В постели она была великолепна без преувеличения, и если всё-таки, по обыкновению, преувеличиваю, то не в выражении восторга, а причин для него. Во всяком случае, происшедшее подтвердило то, о чём догадывался прежде: опыт женщины не зависит от возраста. Я долго размышлял, чем обязан столь счастливой для меня встрече, надеждам незнакомки на будущее или прошлым любовным разочарованиям? Но поскольку исчезла прежде, чем я проснулся, вопрос так и остался открытым.
Постепенно загадка, меня занимавшая, истончалась, превращаясь в оплывающую свечу, а огарок, как высоко его ни поднимай, только освещает тьму, никак её не рассеивая, зато неумолимо сужая пространство для сожалений. Мне и в голову не могло придти, что наша новая встреча произойдёт в неожиданном для обоих месте.
Пока я горевал об упущенном, судьба озаботилась возможностью не просто смягчить горечь моего разочарования, но и забыть о нём, пусть ненадолго. Да и какие могут быть к ней претензии, коль скоро сама наша жизнь короче воробьиного носа.

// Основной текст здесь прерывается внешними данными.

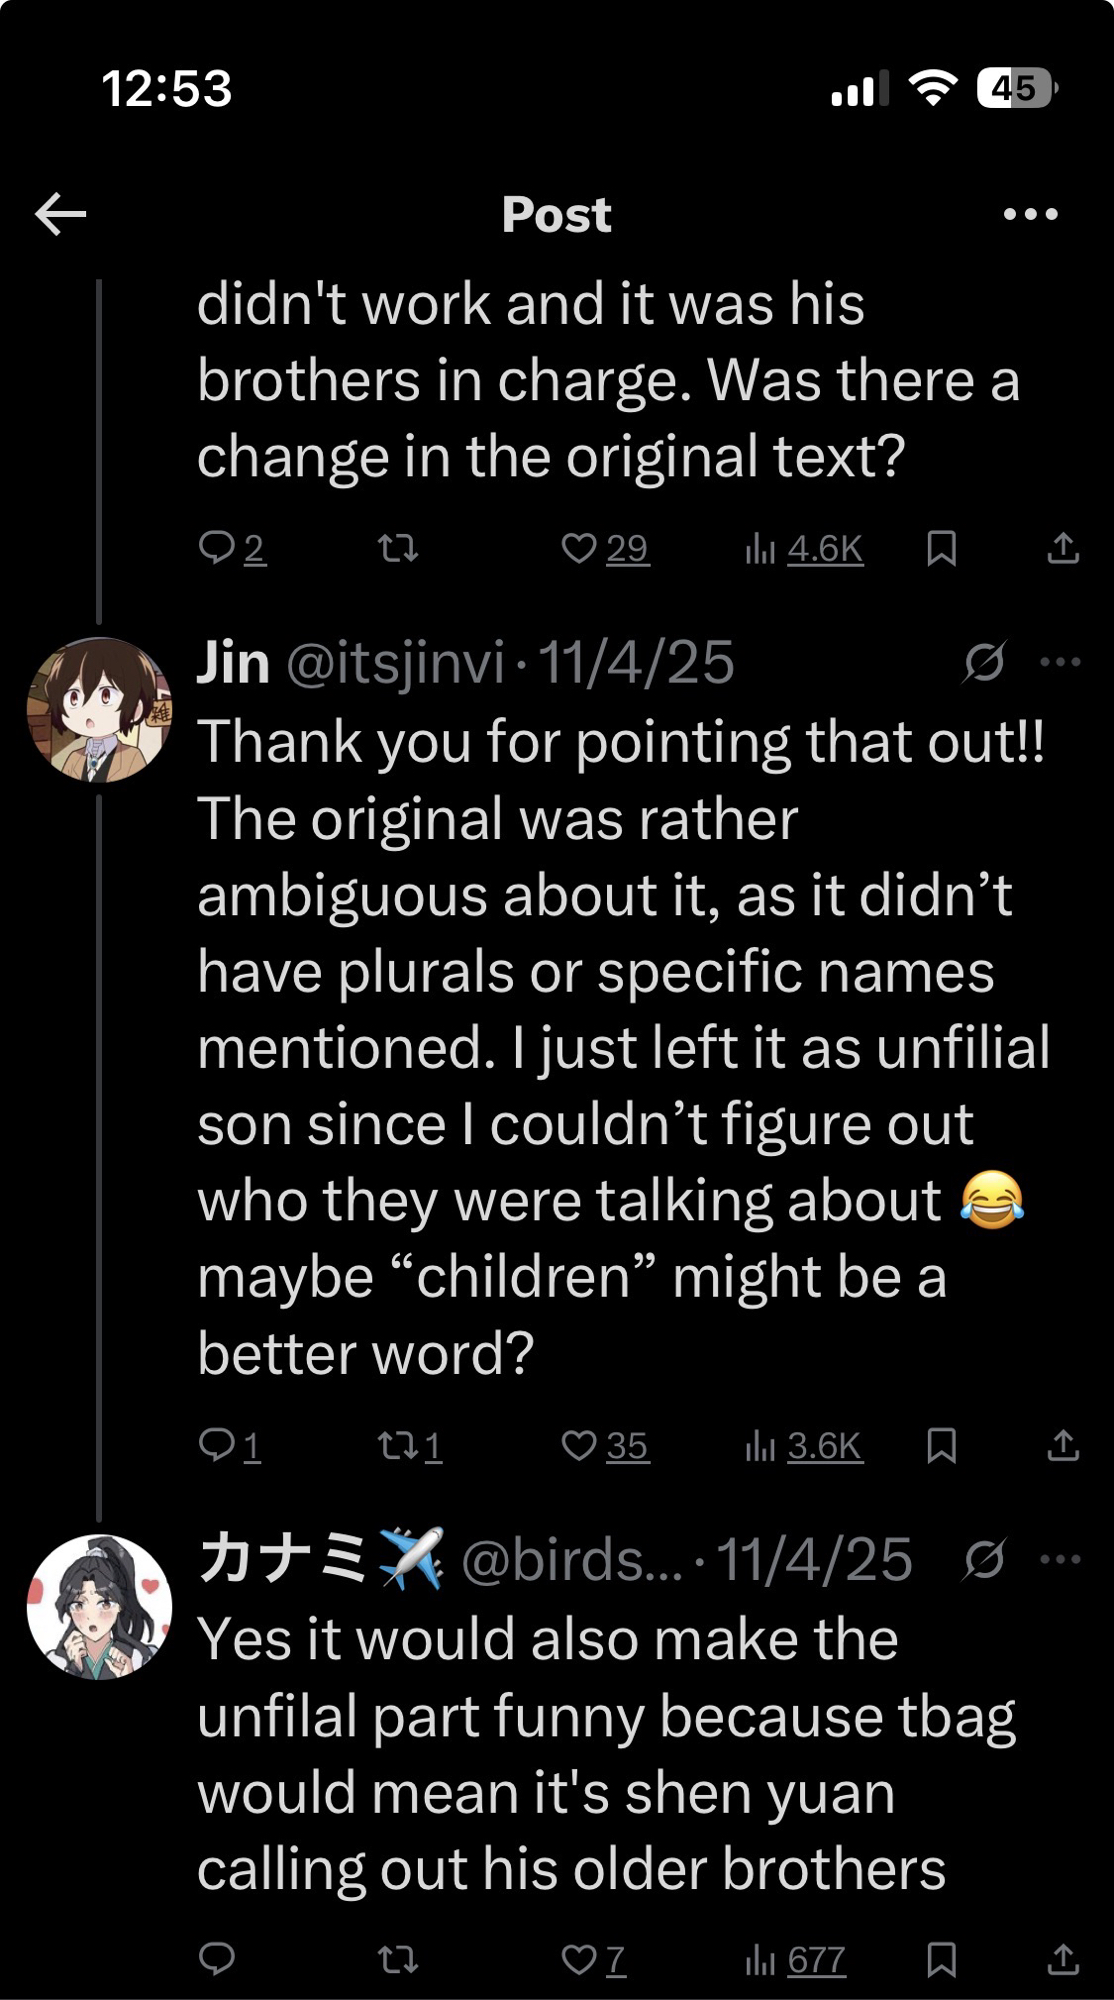Tap the Grok icon next to Jin's post
This screenshot has width=1114, height=2000.
coord(984,662)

Не исключено, что именно готовность безропотно переносить потери и радоваться находкам, сподвигла судьбу на ещё один подарок, которым не замедлил воспользоваться, не обратив внимания, на слабый, как писк цыплёнка, голос благоразумия.
Какое-то время спустя, в том же Булонском лесу, на той же аллее, в том же боскете, нахожу... Нет, не прежнюю, но вполне способную её заменить очаровательницу, отличающуюся от предшественницы не только цветовой гаммой / блондинка, а не брюнетка /, но тем, что называется женской тайной, так никогда нами не разгаданной. Хотя уверенность, что это когда-нибудь случиться, сопровождает нас от первого обладания до последнего потрясения.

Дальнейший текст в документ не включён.